Indices vs actions individuelles

Mis à jour le 03 juin 2026 par l'équipe broker-forex.fr

Faut-il sélectionner des actions individuelles ou investir dans des indices boursiers via des ETF ? Ce débat oppose depuis des décennies partisans de la gestion active et défenseurs de la gestion passive. En 2025-2026, les données disponibles apportent des réponses de plus en plus claires et souvent surprenantes pour les stock-pickers convaincus.

Les ETF (Exchange Traded Funds) ont conquis des millions d'investisseurs particuliers : entre 2023 et 2024, le nombre de transactions sur ETF en France a progressé de 83 %, passant de 2,8 à 5,2 millions. Au premier trimestre 2025, cette dynamique s'est encore accélérée, avec une hausse de 98 % par rapport à la même période de 2024. Mais cette popularité croissante est-elle justifiée par les données de performance ? La réponse, appuyée sur des études rigoureuses, est largement oui.

Points clés à retenir

  • Plus de 80 % des fonds gérés activement sous-performent leur indice de référence sur le long terme (rapport SPIVA 2024).
  • En 2024, les Magnificent Seven (Apple, Microsoft, Nvidia, Alphabet, Amazon, Meta, Tesla) représentaient ~30 % du S&P 500 et ont généré 79 % de son rendement au S1 2024.
  • Plus de 95 % des actions ne parviennent pas à surpasser les liquidités sur toute leur durée de vie en tant que sociétés cotées.
  • Les ETF indiciels offrent diversification instantanée, frais réduits (souvent < 0,3 %/an) et une performance supérieure à la grande majorité des stock-pickers professionnels.
  • Une stratégie mixte (ETF core + quelques actions ciblées) est possible pour les investisseurs disposant d'une expertise sectorielle.

Ce que disent les données sur le choix entre actions individuelles et indices

La majeure partie du rendement du marché boursier au fil du temps provient d'une poignée d'actions très performantes plutôt que d'une performance homogène de l'ensemble des valeurs cotées. Ce phénomène, bien documenté en finance comportementale, est au cœur du débat actions vs indices.

Historiquement, les traders comparent des indices comme le S&P 500 pondéré par la capitalisation à sa version équipondérée pour mesurer la largeur du marché. Quand l'écart est fort, cela révèle qu'une minorité de titres tire la performance globale vers le haut.

Dans les années 2010 et le début des années 2020, les gains du S&P 500 ont été fortement tirés par le groupe FAAMG (Facebook/Meta, Apple, Amazon, Microsoft et Google/Alphabet). Ce phénomène s'est encore amplifié avec les Magnificent Seven à partir de 2023.
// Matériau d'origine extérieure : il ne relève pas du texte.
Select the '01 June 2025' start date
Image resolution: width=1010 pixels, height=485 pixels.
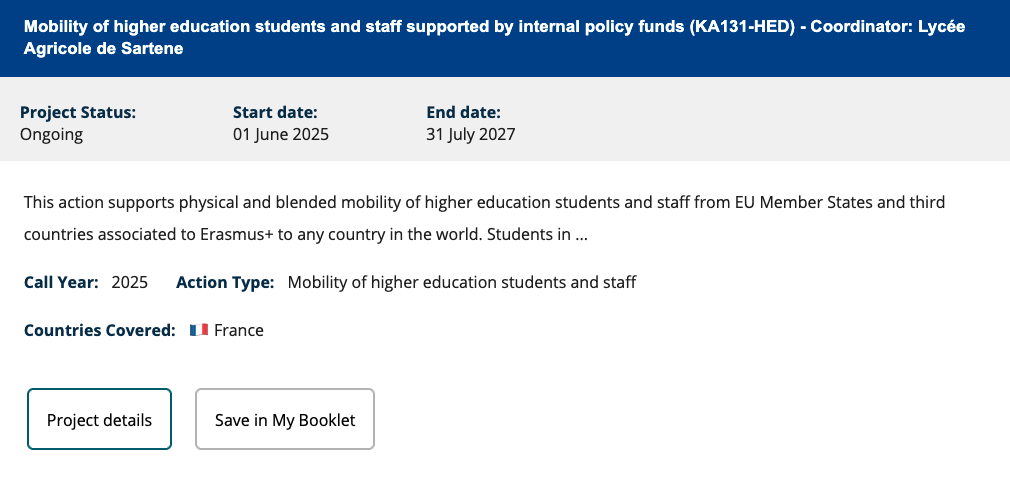pyautogui.click(x=281, y=134)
La concentration du marché : le phénomène Magnificent Seven

Le terme Magnificent Seven désigne les sept géants technologiques américains : Apple, Microsoft, Nvidia, Alphabet (Google), Amazon, Meta et Tesla. Leur influence sur les indices est devenue considérable — et constitue un enseignement majeur pour tout investisseur en 2025-2026.

📊 Poids dans le S&P 500 en 2024
Les Magnificent Seven représentaient environ 30 % de la capitalisation totale du S&P 500 et plus de 40 % du Nasdaq 100. Leur capitalisation boursière combinée dépassait 17 000 milliards de dollars.
📈 Contribution aux performances
Au premier semestre 2024, les Magnificent Seven ont généré 79 % du rendement total du S&P 500. En 2023, près de 60 % de la performance de l'indice leur était attribuable.
⚖️ Rééquilibrage en 2025
Sur les 9 premiers mois de 2025, les valeurs hors Magnificent Seven ont représenté 59 % du rendement total du S&P 500, signalant un rééquilibrage progressif du marché.
🎯 Corrélation au plus bas
En 2024-2025, la corrélation implicite entre les actions du S&P 500 est tombée à son plus bas niveau depuis 23 ans (~23 %), signifiant que beaucoup d'actions évoluent indépendamment de l'indice.

⚠️ Ce que cela signifie concrètement

Si vous sélectionnez des actions individuelles en dehors des Magnificent Seven durant les années 2023-2024, vous pouviez facilement sous-performer l'indice même avec des choix a priori raisonnables. La forte concentration du marché transforme la sélection d'actions en pari asymétrique difficile à gagner.

95 % des actions ne surperforment pas les liquidités

En plaçant votre argent sur le marché boursier, vous avez des chances de gagner de l'argent à long terme si vous conservez vos positions suffisamment longtemps. Cependant, une statistique souvent citée par les spécialistes de la finance quantitative mérite attention : plus de 95 % de toutes les actions, sur toute leur durée de vie en tant que sociétés publiques, ne parviennent pas à dépasser le rendement des liquidités (taux sans risque).

La plupart des gains d'un indice au fil du temps sont le fait d'une poignée de « super-actions » plutôt que de la large sélection réelle parmi laquelle choisir. C'est précisément ce que permet un ETF indiciel : capturer la performance de ces rares gagnants exceptionnels sans avoir à les identifier à l'avance.

Plus de 50 % des actions ont des rendements négatifs

Et la statistique est encore plus frappante : plus de la moitié des actions ont un rendement total négatif sur l'ensemble de leur vie boursière. Ainsi, si vous avez des chances de gagner de l'argent sur le marché boursier dans son ensemble via un indice, vos chances de gagner de l'argent sur une action individuelle choisie au hasard sont inférieures à 50 %.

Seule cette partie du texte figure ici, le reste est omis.